Output the stretch of the ext3 remount thread from "On Mon 01-08-11 18:45:58, Toshiyuki" through "then remount it.", copied word for word.

Supplied passage:
========

On Mon 01-08-11 18:45:58, Toshiyuki Okajima wrote:
> (2011/08/01 17:45), Jan Kara wrote:
> >On Mon 01-08-11 13:54:51, Toshiyuki Okajima wrote:
> >>If there are some inodes in orphan list while a filesystem is being
> >>read-only mounted, we should recommend that pepole umount and then
> >>mount it when they try to remount with read-write. But the current
> >>message/comment recommends that they umount and then remount it.
> >>
> >>ext3_remount:
> >> /*
> >> * If we have an unprocessed orphan list hanging
> >> * around from a previously readonly bdev mount,
> >> * require a full umount/remount for now.
> >> ^^^^^^^^^^^^^^
> >> */
> >> if (es->s_last_orphan) {
> >> printk(KERN_WARNING "EXT3-fs: %s: couldn't "

========

Material provided:
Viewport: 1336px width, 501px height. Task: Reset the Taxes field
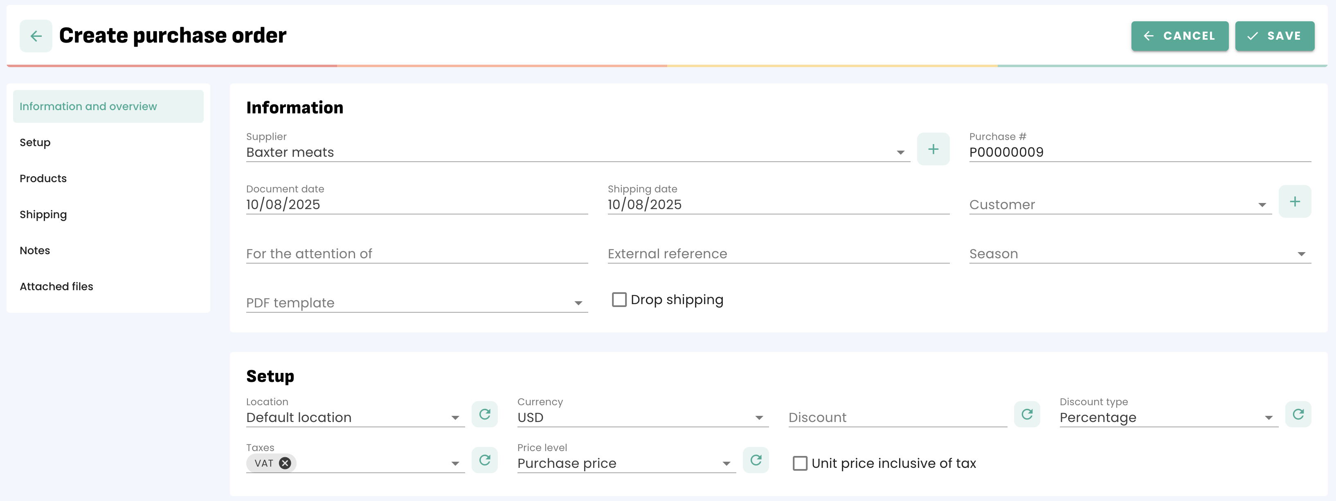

========

Response to this exercise:
On Mon 01-08-11 18:45:58, Toshiyuki Okajima wrote:
> (2011/08/01 17:45), Jan Kara wrote:
> >On Mon 01-08-11 13:54:51, Toshiyuki Okajima wrote:
> >>If there are some inodes in orphan list while a filesystem is being
> >>read-only mounted, we should recommend that pepole umount and then
> >>mount it when they try to remount with read-write. But the current
> >>message/comment recommends that they umount and then remount it.